*TEXT BLOCK*
┌────────
Gateway Configuration for Team-Wide Caching

Proper gateway configuration is essential for maximizing cache effectiveness across your engineering team. This guide covers the complete configuration for org-shared caching in hosted gateway mode.

Use this page when

You need the complete gateway YAML configuration for org-shared caching in hosted gateway mode.
You are setting up workflow_cache, fabric, and single-flight configuration for the first time.
You want to test and verify your caching configuration with curl commands.

Primary audience

Primary: Technical Engineers
Secondary: AI Agents, Technical Leaders

Shared Hosted Gateway Requirement

Org-shared caching requires the gateway to run in hosted gateway mode. In hosted gateway mode:

All requests route through a centralized gateway deployment
Cache lookup happens before wallet reservation
Single-flight fill coordination works across all concurrent requests
Fabric context is attached from the central artifact store

Local gateways can only use private edge cache (per-key isolation). If you need org-shared savings, deploy at least one hosted gateway.

Full Configuration Example

gateway:
  port: 41002
providers:
  targets:
  - id: openai
    provider: openai
workflow_cache:
  enabled: true
  default_tier: org_shared_cache
  org_shared_enabled: true
  ttl_seconds: 86400
  max_entry_tokens: 32000
  single_flight_enabled: true
  single_flight_timeout_ms: 30000
fabric:
  enabled: true
  auto_build: true
  refresh_on_push: true
  context_attachment: true
  max_context_tokens: 8000
  artifact_types:
  - repo_map
  - file_summary
  - dependency_graph
  - test_map
  - api_inventory
  - symbol_index
  - embedding_index
  - recent_change_summary
  - known_failure_fingerprint
policies:
- name: cost-governance
  rules:
  - action: allow
    conditions:
      wallet_balance: sufficient

Configuration Sections Explained

`workflow_cache`

The core caching configuration:

Field	Type	Default	Description
`enabled`	bool	`false`	Master switch for the cache layer
`default_tier`	string	`private_edge_cache`	Default tier for requests without explicit routing
`org_shared_enabled`	bool	`false`	Enable org-wide shared cache
`ttl_seconds`	int	`86400`	Time-to-live for cache entries (seconds)
`max_entry_tokens`	int	`32000`	Maximum response size to cache (tokens)
└────────
*TASK PROMPT*
Write out the part of the gateway configuration guide starting with "Proper gateway configuration" and going on through "with curl commands.". The records that come next have no connection to the gateway configuration guide.

*ENTRIES SHOWN*
┌────────
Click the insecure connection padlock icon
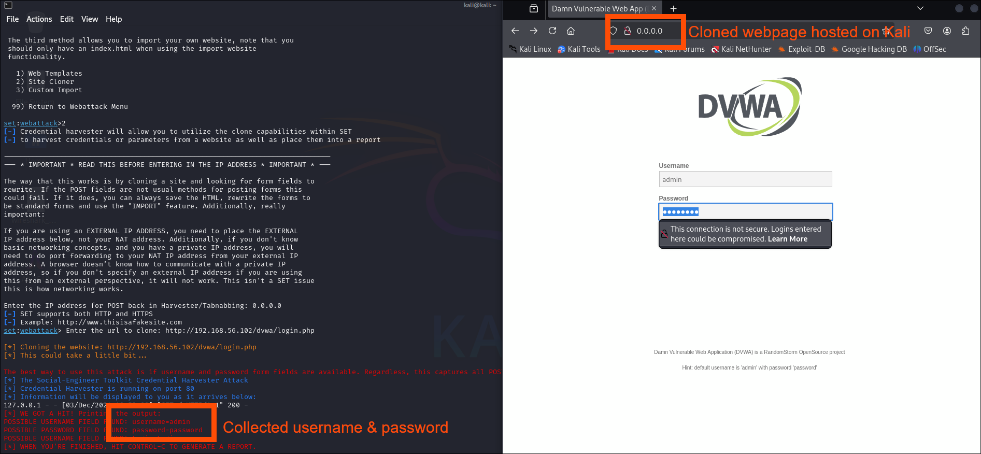This screenshot has height=454, width=981. 627,31
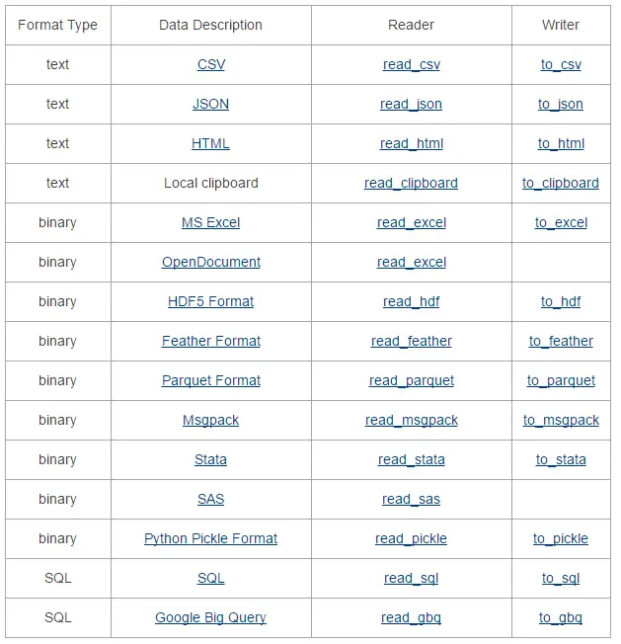Open the Google Big Query link
The image size is (621, 644).
(x=210, y=617)
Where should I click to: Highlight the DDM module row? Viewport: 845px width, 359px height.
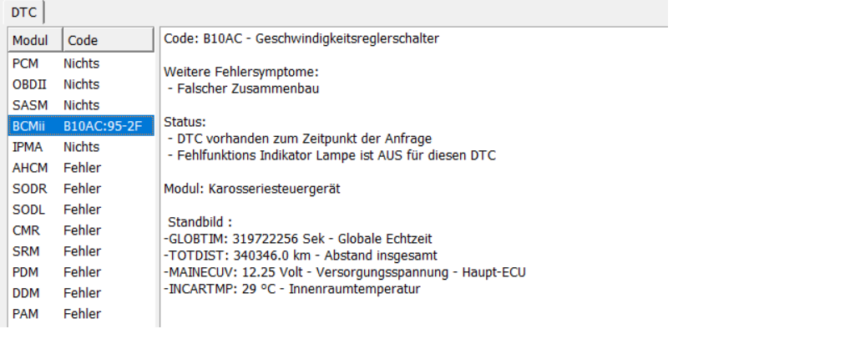[80, 293]
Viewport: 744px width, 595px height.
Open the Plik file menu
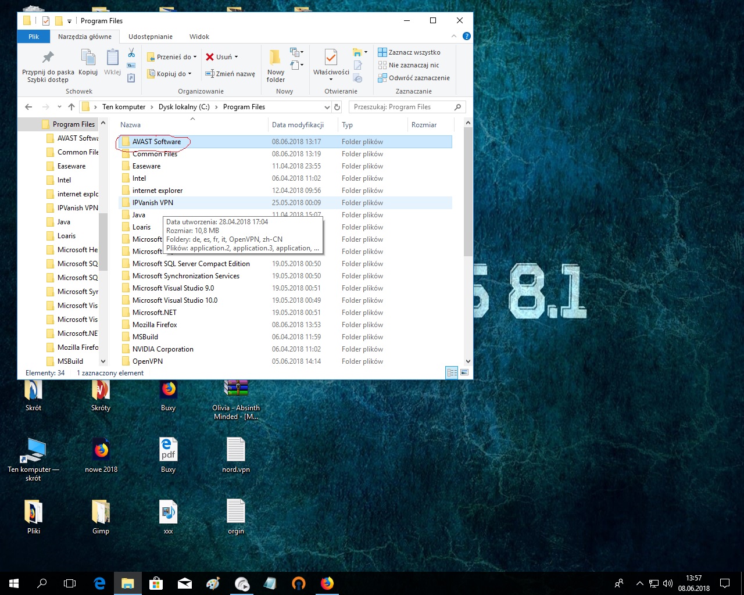pos(34,37)
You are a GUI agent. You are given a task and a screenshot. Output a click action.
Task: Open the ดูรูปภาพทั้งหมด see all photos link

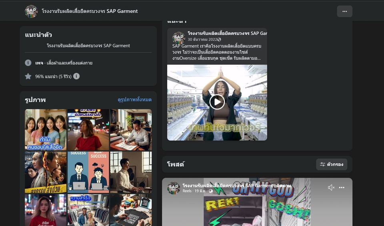(x=134, y=100)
└────────
*REPLY*
Proper gateway configuration is essential for maximizing cache effectiveness across your engineering team. This guide covers the complete configuration for org-shared caching in hosted gateway mode.

Use this page when

You need the complete gateway YAML configuration for org-shared caching in hosted gateway mode.
You are setting up workflow_cache, fabric, and single-flight configuration for the first time.
You want to test and verify your caching configuration with curl commands.